RSS
热门关键字:  数据挖掘  数据仓库  商业智能  人工智能  搜索引擎

Anonymous web data from www.microsoft.com

来源: 作者:unkonwn 时间:2004-12-11 点击:

Anonymous web data from www.microsoft.com

Data Type

relational, multivariate

Abstract

This dataset records which areas (Vroots) of www.microsoft.com each user visited in a one-week timeframe in Feburary 1998.

数据挖掘实验室

Sources

Original Owner and Donor

Jack S. Breese, David Heckerman, Carl M. Kadie
Microsoft Research, Redmond WA, 98052-6399, USA
breese@microsoft.com, heckerma@microsoft.com, carlk@microsoft.com
 数据挖掘研究院 
Date Donated: November 30, 1998

Data Characteristics

The data was created by sampling and processing the www.microsoft.com logs.
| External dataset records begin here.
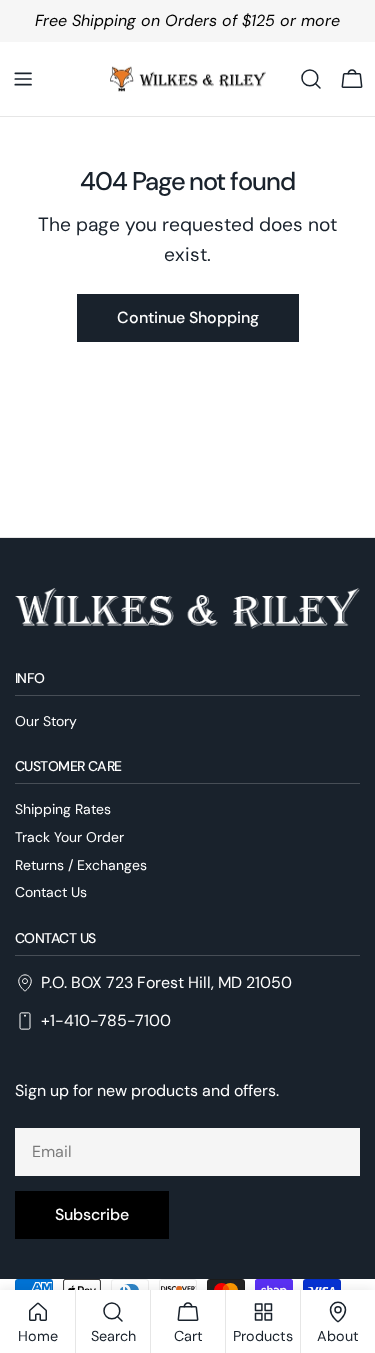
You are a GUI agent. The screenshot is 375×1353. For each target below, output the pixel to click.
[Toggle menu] (23, 79)
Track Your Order (69, 837)
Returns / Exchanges (81, 865)
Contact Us (51, 892)
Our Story (46, 721)
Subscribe (92, 1214)
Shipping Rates (63, 809)
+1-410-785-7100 (106, 1020)
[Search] (311, 79)
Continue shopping (188, 317)
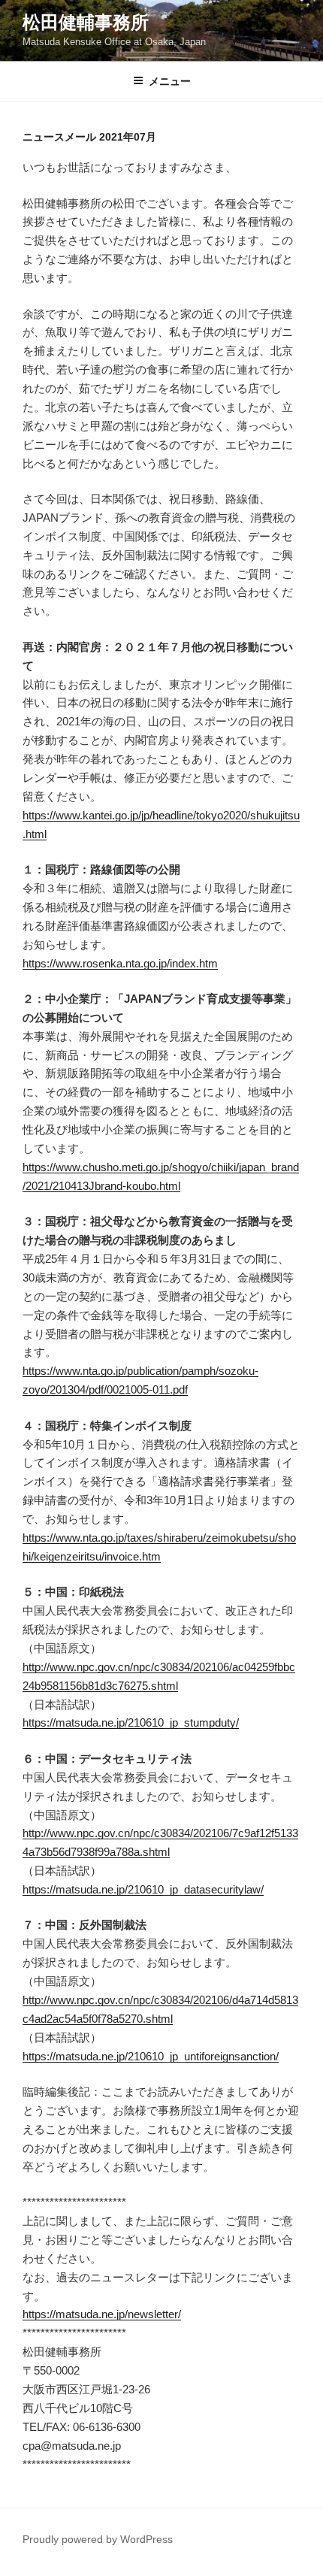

The data records the use of www.microsoft.com by 38000 anonymous, randomly-selected users. For each user, the data lists all the areas of the web site (Vroots) that the user visited in a one week timeframe.

数据挖掘研究院

Users are identified only by a sequential number, for example, User #14988, User #14989, etc. The file contains no personally identifiable information. The 294 Vroots are identified by their title (e.g. "NetShow for PowerPoint") and URL (e.g. "/stream"). The data comes from one week in February, 1998.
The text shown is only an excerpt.